D.    Nama-nama Allah 'Azza wa Jalla

Asma-ullah  adalah nama-nama Allah yang diinformasikan oleh-Nya dalam kitab-Nya atau oleh Rasululah saw dalam Sunnahnya. Setiap nama-nama itu menunjukkan satu atau lebih sifat Allah. Setiap nama itu juga merupakan musytaqq (derivasi/turunan) dari mashdarnya, misalnya al-'alim adalah derivasi dari al-'ilm. Ia menunjukkan pada sifat ilmu Allah. Hal yang sama juga  berlaku pada nama-nama lainnya.
Tidak ada kontradiksi antara nama-nama itu sebagai sifat dan sebagai nama. Misalnya, Ar-Rahman adalah nama sekaligus sifat Allah swt. Yang perlu dicatat, setiap nama Allah menunjukkan maknanya dan semuanya merupakan sifat-sifat terpuji. Dan disebut al-husna karena nama-nama itu menunjukkan nama yang paling baik dan makna yang paling mulia.
Mentauhidkan (mengesakan) Allah dalam hal nama-nama-Nya menuntut kita mengimani semua nama yang disandang-Nya  pada diri-Nya dengan segala makna dan pengaruh yang berkaitan dengan nama itu. Misalnya, dalam Al-Qur'an disebutkan nama Allah 'Ar-Rahim', maka kita mengimani bahwa itu adalah nama Allah, mengimani bahwa Allah mempunyai kasih sayang dan Dia mengasihi orang yang dikehendaki-Nya. Demikian pula dengan semua nama lainnya yang disebutkan dalam Al-Qur'an dan Sunnah Rasul-Nya.

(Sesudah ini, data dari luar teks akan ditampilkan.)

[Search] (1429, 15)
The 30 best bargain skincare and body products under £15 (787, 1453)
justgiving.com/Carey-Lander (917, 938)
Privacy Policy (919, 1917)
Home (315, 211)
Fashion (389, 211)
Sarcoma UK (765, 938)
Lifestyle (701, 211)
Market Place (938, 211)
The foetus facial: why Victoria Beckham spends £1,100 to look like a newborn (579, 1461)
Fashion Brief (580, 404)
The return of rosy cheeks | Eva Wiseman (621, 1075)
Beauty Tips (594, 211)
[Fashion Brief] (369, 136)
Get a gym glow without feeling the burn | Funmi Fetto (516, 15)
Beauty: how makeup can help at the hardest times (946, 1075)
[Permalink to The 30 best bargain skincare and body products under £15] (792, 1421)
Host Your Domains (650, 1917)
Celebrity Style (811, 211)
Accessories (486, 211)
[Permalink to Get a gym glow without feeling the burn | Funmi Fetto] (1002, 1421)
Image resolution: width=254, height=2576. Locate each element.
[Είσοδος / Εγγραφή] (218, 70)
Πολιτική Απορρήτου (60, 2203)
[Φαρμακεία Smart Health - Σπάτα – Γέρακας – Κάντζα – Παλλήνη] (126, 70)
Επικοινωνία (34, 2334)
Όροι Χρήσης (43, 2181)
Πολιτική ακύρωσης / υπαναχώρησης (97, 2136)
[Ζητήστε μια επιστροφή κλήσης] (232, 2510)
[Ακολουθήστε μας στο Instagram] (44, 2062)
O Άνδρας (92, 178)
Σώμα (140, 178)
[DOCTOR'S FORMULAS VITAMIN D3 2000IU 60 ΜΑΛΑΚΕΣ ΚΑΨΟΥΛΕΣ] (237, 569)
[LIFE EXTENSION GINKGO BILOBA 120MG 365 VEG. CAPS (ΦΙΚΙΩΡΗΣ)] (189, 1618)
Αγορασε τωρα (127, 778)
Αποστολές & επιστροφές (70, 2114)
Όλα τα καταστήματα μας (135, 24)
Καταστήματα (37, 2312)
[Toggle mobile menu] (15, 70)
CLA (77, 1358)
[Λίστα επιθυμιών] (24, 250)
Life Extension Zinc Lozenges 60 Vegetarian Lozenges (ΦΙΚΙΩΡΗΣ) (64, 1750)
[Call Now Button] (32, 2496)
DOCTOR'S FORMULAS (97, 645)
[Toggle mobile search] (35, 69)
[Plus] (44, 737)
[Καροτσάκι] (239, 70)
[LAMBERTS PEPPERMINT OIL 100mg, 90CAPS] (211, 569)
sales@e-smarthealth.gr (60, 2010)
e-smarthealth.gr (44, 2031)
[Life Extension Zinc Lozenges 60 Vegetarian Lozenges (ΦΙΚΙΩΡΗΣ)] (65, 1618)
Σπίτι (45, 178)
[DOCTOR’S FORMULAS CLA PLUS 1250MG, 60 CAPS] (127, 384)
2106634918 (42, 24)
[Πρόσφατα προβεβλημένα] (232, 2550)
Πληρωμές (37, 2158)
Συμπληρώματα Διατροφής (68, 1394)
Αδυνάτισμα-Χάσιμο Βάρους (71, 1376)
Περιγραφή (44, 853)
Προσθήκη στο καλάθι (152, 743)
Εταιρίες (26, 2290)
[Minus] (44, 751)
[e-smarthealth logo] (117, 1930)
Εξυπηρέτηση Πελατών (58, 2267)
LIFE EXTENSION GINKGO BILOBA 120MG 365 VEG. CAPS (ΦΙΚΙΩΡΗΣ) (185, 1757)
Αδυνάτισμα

Apakah nama-nama Allah hanya berjumlah sembialan puluh sembilan?. Memang dalam sebuah hadits yang diriwayatkam Abu Hurairah, Rasulullah saw bersabda :
إِنَّ لِلَّهِ تِسْعَةً وَتِسْعِينَ اسْمًا  ، مِائَةً إِلَّا وَاحِدًا ، مَنْ أَحْصَاهَا دَخَلَ الْجَنَّةَ ،  إِنَّهُ وِتْرٌ يُحِبُّ الْوِتْرَ
" Sesungguhnya Allah mempunyai sembilan puluh sembilan nama , yakni seratus kurang satu. Barangsiapa menghitungnya maka dia masuk surga. Sesungguhnya Allah itu witir dan mencintai yang witir " (HR.Bukhari dan Muslim).
Namun para ulama telah sepakat bahwa yang dimaksud dengan sabda Rasulullah saw 'sembialn puluh sembilan nama' tidaklah terbatas pada jumlah tersebut, melainkan sekedar menjelaskan  bahwa Allah mempunyai sembilan puluh sembilan nama, dan  barangsiapa menghitungnya, maka dia akan masuk surga. Hadits itu tidak menafikan  adanya nama-nama  lain bagi Allah. Sedangkan pengertian 'barangsiapa menghitungnya, dia akan masuk surga' adalah barangsiapa menghafalnya sembari merenungkan dan mengambil 'ibrah dari maknanya, melaksanakan segala tuntutannya, dan mensucikan Pemiliknya, maka ia akan masuk surga.